メニューエリアの表示に使用した関数についても説明しておきます。

wp_nav_menu 関数

wp_nav_menu 関数はメニューエリアを表示する関数です。

wp_nav_menu 関数の使い方は下記のようになります。

<?php wp_nav_menu( $args ); ?>

wp_nav_menu 関数の引数は連想配列 $args の1つです。この $args の各キーには下記の値を格納し、表示するメニューの設定を行うことが可能です。

  • ‘menu’
  • ‘menu_class’
  • ‘menu_id’
  • ‘container’
  • ‘container_class’
  • ‘container_id’
  • ‘fallback_cb’
  • ‘before’
  • ‘after’ ‘link_before’
  • ‘link_after’
  • ‘echo’
  • ‘depth’
  • ‘walker’
  • ‘theme_location’
  • ‘items_wrap’

すごく多いですが、全てオプションですので、指定しなくても動作させることは可能です。デフォルトの値が適用されてメニューが表示されます。具体的なデフォルトの値は下記ページが参考になります。

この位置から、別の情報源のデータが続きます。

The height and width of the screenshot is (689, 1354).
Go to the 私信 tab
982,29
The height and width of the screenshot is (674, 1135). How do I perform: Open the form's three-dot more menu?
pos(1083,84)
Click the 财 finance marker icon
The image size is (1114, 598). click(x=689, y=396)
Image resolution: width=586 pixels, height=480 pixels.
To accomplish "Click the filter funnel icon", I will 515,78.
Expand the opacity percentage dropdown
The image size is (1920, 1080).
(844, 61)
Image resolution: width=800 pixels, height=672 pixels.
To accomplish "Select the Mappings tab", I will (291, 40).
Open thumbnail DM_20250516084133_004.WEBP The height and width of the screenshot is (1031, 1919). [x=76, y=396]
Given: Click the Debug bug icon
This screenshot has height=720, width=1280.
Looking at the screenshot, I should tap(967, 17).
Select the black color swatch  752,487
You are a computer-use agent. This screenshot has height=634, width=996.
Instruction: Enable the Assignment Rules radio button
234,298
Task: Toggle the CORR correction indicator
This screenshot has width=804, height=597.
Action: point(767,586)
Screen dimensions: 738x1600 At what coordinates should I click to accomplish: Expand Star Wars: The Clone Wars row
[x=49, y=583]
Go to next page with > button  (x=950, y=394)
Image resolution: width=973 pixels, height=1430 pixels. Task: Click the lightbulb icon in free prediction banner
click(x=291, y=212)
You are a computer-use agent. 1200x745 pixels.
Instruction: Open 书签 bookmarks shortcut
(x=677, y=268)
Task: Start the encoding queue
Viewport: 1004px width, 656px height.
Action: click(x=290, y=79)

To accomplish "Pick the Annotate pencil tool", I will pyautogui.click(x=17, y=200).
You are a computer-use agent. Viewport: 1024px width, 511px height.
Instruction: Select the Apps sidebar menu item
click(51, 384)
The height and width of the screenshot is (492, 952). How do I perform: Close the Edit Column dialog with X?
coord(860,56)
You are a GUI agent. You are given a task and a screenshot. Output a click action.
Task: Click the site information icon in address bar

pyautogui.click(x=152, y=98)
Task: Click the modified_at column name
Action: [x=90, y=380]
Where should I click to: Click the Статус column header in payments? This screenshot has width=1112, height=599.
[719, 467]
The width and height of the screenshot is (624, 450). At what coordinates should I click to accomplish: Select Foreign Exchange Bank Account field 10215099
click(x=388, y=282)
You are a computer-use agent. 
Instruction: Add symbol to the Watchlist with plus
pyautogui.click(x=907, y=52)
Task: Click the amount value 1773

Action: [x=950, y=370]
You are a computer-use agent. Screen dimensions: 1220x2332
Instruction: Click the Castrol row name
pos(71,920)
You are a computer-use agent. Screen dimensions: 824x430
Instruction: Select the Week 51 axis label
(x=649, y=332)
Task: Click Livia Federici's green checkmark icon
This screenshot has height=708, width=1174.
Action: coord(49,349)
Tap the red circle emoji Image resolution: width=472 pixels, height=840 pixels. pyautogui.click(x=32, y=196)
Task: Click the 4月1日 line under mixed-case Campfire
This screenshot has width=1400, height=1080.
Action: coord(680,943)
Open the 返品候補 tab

参考 テンプレートタグ/wp nav menuWordPressCodex日本語版

全てオプションですが、下記に関しては設定しておいた方が良いと思います。

◼️ ‘theme_location’

これは「表示するメニューエリアの識別子」の設定値になります。

 

これが指定されないと、デフォルトのメニューエリアが表示されてしまって表示したいメニューが表示されなくなってしまいます。

 

表示したいメニューエリアの識別子を指定しておいた方が良いです。

 

◼️ ‘fallback_cb’

これは「表示するメニューがない場合に実行する関数の名前」の設定値になります。

 

ですので、表示するメニューがない(表示しようとしているメニューエリアにメニューが関連付けられていないなど)場合、これに設定された関数が実行されることになります。

 

デフォルトで ‘fallback_cb’ に設定される関数名は wp_page_menu という関数であり、この関数は新しい固定ページのリストを表示するものになります。

 

したがってテーマ使用者がメニューエリアにメニューを関連付けていないと、メニューエリア表示部分に勝手に固定ページのリストが表示されてしまいます。

 

個人的には、表示するメニューがない場合は「何も表示しない」のが普通かなぁと思いますので、ちょっと固定ページのリストが表示されてしまうのはおせっかいかなぁと…。

 

同じ考えで、表示するメニューがない場合は「何も表示しない」ようにしたい方は、’fallback_cb’ には下記を設定すると良いと思います。

  • 存在しない関数の名前
  • 何も行わない関数の名前

具体的な wp_nav_menu 呼び出し部分のソースコードは下記のようになります(存在しない関数の名前を指定)。これで表示するメニューがない場合は何も表示されないようになります。

<?php 
$setting = array(
	'theme_location'  => 'header_menu',
	'fallback_cb' => 'nofunc',
);
wp_nav_menu( $setting );
?>

まとめ

このページでは自作のテーマでナビゲーションメニューを表示する手順について解説しました。

表示するためには下記の2つを行う必要があり、

  • メニューエリアを作成する
  • メニューエリアを表示する

それぞれは下記の関数を実行することで行えます。

  • register_nav_menu
  • wp_nav_menu

ナビゲーションメニューはユーザーに自分のサイトのコンテンツを見つけやすくするのために非常に便利です。

是非このページを参考にして、あなたの作成するテーマでもナビゲーションメニューを表示するようにしてみてください!